§ **TO DO**
Copy the lines of the data below word for word, starting at the line that contains "Viewport: 1512px width, 794px height." and ending after the line that contains "pyautogui.click(x=749, y=11)".

§ **PROVIDED DATA**
──────────

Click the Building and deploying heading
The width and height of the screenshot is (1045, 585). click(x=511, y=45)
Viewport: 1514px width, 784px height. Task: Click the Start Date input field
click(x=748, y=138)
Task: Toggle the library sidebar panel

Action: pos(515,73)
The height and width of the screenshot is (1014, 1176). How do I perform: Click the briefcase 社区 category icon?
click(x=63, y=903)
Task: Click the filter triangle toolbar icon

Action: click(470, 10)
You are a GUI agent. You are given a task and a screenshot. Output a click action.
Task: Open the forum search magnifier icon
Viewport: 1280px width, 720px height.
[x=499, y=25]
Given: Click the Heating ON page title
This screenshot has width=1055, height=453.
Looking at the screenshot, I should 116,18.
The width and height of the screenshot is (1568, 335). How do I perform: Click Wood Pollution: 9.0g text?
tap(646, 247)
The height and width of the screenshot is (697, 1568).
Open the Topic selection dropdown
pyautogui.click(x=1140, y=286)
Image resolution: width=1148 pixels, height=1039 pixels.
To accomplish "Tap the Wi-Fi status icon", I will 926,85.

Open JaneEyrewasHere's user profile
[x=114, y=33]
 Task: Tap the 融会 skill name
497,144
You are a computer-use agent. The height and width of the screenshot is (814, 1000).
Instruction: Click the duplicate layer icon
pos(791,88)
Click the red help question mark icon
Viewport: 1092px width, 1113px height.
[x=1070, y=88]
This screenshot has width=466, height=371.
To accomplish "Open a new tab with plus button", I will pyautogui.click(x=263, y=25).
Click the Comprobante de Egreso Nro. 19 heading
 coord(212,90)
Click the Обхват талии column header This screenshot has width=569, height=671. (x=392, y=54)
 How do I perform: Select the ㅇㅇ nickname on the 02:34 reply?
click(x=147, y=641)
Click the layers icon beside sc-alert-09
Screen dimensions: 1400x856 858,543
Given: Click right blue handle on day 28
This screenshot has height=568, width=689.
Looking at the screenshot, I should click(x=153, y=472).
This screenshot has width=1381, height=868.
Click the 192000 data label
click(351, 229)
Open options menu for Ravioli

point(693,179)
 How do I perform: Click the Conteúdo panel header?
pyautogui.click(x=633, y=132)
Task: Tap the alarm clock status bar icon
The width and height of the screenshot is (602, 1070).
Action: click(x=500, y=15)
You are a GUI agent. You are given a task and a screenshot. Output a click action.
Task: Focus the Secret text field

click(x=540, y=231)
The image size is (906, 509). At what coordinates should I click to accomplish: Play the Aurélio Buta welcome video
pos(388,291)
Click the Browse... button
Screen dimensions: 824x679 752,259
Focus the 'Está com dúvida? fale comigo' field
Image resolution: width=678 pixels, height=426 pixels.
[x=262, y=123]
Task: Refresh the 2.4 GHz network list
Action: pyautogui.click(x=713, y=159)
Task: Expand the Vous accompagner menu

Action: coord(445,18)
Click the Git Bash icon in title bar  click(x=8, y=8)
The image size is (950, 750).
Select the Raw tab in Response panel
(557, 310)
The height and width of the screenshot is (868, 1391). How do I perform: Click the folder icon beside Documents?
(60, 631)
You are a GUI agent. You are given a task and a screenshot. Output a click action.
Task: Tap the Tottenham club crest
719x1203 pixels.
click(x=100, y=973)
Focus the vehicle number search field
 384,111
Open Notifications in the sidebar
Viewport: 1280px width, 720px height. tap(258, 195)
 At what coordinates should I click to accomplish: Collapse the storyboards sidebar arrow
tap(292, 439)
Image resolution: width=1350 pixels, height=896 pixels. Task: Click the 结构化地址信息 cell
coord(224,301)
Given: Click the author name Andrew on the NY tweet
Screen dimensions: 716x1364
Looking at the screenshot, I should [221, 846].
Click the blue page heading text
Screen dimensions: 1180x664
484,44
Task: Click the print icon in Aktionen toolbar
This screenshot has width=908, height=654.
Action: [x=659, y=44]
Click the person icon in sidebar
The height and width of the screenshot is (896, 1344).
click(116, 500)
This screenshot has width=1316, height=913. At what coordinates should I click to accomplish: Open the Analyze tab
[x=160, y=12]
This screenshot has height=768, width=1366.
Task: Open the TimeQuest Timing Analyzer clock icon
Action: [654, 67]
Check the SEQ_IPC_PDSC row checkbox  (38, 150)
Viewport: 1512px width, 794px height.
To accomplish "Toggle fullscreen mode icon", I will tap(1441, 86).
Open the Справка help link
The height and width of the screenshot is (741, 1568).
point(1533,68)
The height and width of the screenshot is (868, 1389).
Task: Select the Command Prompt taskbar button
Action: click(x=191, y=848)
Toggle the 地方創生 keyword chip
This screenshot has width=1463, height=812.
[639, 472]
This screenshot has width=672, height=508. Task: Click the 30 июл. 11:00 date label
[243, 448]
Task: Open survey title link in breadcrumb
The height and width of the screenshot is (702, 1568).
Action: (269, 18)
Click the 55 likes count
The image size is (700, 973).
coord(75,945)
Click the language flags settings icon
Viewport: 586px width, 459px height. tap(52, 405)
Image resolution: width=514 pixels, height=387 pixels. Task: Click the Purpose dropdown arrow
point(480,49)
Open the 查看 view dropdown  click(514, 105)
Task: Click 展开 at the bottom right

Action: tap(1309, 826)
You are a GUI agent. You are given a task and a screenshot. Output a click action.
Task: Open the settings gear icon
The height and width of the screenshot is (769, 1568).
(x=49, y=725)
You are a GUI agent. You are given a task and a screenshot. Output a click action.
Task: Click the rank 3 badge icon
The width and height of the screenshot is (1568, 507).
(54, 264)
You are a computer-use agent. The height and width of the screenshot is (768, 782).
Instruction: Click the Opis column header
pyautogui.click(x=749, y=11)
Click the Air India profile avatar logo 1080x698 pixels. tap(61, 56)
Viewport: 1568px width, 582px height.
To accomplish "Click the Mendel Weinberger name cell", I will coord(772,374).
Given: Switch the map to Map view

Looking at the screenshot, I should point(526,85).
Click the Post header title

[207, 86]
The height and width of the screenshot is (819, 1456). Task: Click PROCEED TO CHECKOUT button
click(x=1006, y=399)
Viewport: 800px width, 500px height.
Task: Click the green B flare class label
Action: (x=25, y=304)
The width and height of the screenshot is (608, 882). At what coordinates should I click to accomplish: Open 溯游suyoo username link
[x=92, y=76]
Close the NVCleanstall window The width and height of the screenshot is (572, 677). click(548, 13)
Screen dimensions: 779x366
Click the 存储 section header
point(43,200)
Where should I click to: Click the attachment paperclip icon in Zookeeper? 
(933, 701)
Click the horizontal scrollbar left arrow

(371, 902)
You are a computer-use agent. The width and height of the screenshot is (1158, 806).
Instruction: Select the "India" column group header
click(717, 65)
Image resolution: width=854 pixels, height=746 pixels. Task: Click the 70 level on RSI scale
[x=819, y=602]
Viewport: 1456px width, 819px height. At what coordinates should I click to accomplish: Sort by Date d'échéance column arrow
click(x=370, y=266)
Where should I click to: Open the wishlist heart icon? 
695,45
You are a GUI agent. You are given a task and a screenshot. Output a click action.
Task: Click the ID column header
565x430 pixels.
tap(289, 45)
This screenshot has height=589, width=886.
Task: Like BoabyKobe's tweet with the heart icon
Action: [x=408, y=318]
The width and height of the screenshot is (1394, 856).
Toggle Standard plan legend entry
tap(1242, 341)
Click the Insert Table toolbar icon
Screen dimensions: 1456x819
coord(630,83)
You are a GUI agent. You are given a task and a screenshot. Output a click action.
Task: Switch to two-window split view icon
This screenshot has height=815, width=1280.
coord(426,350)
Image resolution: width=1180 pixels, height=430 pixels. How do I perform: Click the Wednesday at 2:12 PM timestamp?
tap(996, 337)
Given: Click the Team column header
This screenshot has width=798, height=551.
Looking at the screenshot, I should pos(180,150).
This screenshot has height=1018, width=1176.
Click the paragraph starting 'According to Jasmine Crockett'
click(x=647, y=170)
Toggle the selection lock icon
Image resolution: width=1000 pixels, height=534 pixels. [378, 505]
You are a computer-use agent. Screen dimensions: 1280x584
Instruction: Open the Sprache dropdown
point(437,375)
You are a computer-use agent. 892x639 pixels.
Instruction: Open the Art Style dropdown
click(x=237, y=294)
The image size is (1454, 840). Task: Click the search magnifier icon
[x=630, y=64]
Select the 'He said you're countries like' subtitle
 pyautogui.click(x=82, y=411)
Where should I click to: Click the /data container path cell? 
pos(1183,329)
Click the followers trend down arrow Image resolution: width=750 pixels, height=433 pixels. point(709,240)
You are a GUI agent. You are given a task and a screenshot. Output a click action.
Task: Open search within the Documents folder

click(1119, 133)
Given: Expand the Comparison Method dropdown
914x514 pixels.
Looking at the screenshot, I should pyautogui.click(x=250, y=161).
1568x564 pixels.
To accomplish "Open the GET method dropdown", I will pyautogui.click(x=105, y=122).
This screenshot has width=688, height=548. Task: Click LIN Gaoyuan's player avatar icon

──────────

§ **RESPONSE FOR THIS EXERCISE**
Viewport: 1512px width, 794px height.
To accomplish "Toggle fullscreen mode icon", I will tap(1441, 86).
Open the Справка help link
The height and width of the screenshot is (741, 1568).
point(1533,68)
The height and width of the screenshot is (868, 1389).
Task: Select the Command Prompt taskbar button
Action: click(x=191, y=848)
Toggle the 地方創生 keyword chip
This screenshot has width=1463, height=812.
[639, 472]
This screenshot has width=672, height=508. Task: Click the 30 июл. 11:00 date label
[243, 448]
Task: Open survey title link in breadcrumb
The height and width of the screenshot is (702, 1568).
Action: (269, 18)
Click the 55 likes count
The image size is (700, 973).
coord(75,945)
Click the language flags settings icon
Viewport: 586px width, 459px height. tap(52, 405)
Image resolution: width=514 pixels, height=387 pixels. Task: Click the Purpose dropdown arrow
point(480,49)
Open the 查看 view dropdown  click(514, 105)
Task: Click 展开 at the bottom right

Action: tap(1309, 826)
You are a GUI agent. You are given a task and a screenshot. Output a click action.
Task: Open the settings gear icon
The height and width of the screenshot is (769, 1568).
(x=49, y=725)
You are a GUI agent. You are given a task and a screenshot. Output a click action.
Task: Click the rank 3 badge icon
The width and height of the screenshot is (1568, 507).
(54, 264)
You are a computer-use agent. The height and width of the screenshot is (768, 782).
Instruction: Click the Opis column header
pyautogui.click(x=749, y=11)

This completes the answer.